Mosquito-borne diseases such as malaria, dengue and yellow fever kill several million people every year and sicken hundreds of millions more.
Scientists have been working for years to stop these lethal diseases by either eliminating the disease-carrying mosquitoes or reducing the risk of the bug’s infectious bites.
Researchers know that only female mosquitoes feed on blood; they spread diseases by first obtaining a meal from an infected person and later biting an uninfected person.
A number of theories have been offered over the years as to how these mosquitoes find human hosts to bite and spread disease.
One vital clue that scientists are considering is that the mosquitoes use exhaled carbon dioxide as a way of zeroing in on their targets. If that’s so, disrupting the carbon dioxide detection machinery of mosquitoes could halt the spread of diseases they transmit.
In a the recent issue of Nature, a team of scientists led by Anandasankar Ray, assistant professor of entomology at the University of California Riverside, says it has identified three classes of odor molecules that can severely damage, if not completely disrupt, the mosquitoes’ ability to detect carbon dioxide.
The mosquitoes’ carbon dioxide receptors are located in tiny, antennae-like appendages called maxillary palps which are close to the mouths of the mosquitoes.
With these receptors, mosquitoes are extremely sensitive to even the smallest changes in carbon dioxide concentrations, sensing the carbon dioxide in our breath from long distances.
Once they come near a plume of carbon dioxide plume, the mosquitoes orient themselves and fly upwind, eventually targeting in on us.
For their study, the scientists researched three of the deadliest species of mosquitoes: Anopheles gambiae, which spreads malaria, Aedes aegypti, the vector that spreads dengue and yellow fever, and Culex quinquefasciatus, the species that spreads filariasis and West Nile virus.
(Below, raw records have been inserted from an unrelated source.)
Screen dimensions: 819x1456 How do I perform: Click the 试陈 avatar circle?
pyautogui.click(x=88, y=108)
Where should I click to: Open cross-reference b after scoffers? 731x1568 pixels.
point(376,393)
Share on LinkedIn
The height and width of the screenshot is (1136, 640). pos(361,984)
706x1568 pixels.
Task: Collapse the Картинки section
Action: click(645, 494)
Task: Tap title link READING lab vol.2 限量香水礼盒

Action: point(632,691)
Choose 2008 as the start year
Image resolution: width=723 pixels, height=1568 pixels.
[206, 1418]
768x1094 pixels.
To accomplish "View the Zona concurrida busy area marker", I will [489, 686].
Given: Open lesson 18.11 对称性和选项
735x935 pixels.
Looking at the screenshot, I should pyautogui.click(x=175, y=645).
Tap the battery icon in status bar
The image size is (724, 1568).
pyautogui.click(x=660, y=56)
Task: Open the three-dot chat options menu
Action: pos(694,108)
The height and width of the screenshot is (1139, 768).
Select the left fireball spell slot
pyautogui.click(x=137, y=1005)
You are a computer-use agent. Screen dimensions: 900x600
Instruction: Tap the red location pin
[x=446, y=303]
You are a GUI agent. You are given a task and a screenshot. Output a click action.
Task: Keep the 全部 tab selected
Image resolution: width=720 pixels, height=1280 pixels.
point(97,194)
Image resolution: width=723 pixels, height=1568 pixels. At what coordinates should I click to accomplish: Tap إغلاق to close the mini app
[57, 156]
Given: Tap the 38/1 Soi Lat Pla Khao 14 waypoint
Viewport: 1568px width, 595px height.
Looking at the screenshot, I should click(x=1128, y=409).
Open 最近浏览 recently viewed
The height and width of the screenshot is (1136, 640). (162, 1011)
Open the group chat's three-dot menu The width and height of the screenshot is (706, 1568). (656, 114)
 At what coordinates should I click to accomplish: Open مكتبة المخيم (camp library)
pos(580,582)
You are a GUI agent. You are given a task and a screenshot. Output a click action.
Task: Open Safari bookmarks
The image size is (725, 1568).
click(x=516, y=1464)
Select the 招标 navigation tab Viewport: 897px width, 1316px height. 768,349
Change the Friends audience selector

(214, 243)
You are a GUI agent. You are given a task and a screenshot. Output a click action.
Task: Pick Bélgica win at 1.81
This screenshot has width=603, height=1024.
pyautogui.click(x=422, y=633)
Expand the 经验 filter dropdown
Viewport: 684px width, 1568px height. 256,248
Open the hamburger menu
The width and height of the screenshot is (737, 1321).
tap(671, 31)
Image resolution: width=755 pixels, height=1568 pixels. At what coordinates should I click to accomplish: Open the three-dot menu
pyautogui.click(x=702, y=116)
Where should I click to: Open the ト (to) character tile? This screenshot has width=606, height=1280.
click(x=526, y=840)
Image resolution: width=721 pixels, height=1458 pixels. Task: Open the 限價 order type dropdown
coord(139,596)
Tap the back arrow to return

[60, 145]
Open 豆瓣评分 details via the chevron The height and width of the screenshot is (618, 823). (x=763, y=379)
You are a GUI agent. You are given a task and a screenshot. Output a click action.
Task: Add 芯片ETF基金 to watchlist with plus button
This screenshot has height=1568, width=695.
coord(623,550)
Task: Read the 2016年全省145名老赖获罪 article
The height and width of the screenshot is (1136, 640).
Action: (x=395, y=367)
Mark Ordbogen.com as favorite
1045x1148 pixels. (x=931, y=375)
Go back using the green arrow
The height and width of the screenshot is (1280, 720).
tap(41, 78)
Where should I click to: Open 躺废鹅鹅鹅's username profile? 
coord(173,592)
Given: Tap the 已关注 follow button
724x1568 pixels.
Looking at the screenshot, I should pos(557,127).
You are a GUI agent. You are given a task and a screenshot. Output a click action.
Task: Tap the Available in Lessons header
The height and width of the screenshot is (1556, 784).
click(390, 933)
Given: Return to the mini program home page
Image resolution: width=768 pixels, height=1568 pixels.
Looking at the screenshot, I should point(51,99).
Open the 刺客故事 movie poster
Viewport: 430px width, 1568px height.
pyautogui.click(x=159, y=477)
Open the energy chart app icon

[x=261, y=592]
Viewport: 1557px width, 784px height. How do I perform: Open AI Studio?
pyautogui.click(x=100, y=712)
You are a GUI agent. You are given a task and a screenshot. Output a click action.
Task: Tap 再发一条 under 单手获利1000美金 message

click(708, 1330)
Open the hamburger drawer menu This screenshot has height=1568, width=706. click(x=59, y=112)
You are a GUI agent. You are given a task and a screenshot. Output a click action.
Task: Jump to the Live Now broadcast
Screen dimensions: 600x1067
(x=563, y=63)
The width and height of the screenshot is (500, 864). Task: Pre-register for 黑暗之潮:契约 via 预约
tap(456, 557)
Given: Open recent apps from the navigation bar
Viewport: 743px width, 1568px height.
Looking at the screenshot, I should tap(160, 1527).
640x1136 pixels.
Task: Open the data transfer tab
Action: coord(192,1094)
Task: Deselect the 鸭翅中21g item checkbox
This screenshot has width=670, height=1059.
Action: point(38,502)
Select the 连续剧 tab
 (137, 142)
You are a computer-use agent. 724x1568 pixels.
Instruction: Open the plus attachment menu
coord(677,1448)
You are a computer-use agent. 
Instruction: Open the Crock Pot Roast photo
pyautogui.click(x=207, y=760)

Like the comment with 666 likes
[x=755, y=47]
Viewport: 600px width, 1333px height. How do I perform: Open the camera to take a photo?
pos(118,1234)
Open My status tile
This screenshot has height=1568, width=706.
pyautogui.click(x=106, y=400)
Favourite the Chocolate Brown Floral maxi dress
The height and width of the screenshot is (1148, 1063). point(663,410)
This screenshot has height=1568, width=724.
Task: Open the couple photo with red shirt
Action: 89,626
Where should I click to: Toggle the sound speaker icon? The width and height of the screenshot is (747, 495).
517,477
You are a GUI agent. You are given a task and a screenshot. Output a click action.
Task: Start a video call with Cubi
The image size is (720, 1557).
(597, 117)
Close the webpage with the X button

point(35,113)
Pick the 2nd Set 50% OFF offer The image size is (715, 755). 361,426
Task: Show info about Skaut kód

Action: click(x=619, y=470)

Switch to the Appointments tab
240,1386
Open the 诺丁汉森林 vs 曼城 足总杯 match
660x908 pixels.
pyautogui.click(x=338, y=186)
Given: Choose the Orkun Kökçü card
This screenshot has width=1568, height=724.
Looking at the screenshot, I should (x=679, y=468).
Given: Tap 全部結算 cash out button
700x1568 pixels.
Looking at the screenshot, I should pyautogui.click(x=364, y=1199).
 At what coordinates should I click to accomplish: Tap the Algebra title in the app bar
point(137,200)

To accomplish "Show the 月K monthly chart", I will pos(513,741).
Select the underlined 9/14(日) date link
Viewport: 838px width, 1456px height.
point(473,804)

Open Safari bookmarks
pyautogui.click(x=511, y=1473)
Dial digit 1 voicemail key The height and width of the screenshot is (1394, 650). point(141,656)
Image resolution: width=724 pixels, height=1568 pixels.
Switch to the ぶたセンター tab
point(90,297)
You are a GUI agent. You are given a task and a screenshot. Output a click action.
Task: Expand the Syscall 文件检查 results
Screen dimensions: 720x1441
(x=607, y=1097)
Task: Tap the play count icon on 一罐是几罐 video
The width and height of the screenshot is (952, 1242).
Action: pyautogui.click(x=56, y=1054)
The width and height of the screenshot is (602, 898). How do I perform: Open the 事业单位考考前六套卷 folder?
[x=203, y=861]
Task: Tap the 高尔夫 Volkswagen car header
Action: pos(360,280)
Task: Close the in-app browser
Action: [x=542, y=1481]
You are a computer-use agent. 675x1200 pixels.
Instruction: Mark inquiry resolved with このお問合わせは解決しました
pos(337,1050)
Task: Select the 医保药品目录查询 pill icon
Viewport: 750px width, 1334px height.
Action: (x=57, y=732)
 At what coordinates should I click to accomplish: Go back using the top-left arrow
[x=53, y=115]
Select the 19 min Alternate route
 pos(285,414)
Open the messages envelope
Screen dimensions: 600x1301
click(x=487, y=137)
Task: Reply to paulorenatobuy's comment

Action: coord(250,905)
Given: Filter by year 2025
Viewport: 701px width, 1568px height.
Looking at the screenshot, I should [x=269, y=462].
The three classes of the odor molecules are:
> Inhibitors: Odor molecules, like hexanol and butanal, that inhibit the carbon dioxide receptor in mosquitoes and flies.
> Imitators: Odor molecules, like 2-butanone, that mimic carbon dioxide and could be used as lures for traps to attract mosquitoes away from humans.
> Blinders: Odors molecules, like 2,3-butanedione, that cause ultra-prolonged activation of the carbon dioxide sensing neurons, effectively “blinding” the mosquitoes and disabling their carbon dioxide detection machinery for several minutes.
The researchers point to the many advantages that these chemicals can offer in reducing mosquito-human contact, it’s thought that these findings can lead to the development of new generations of insect repellents and lures.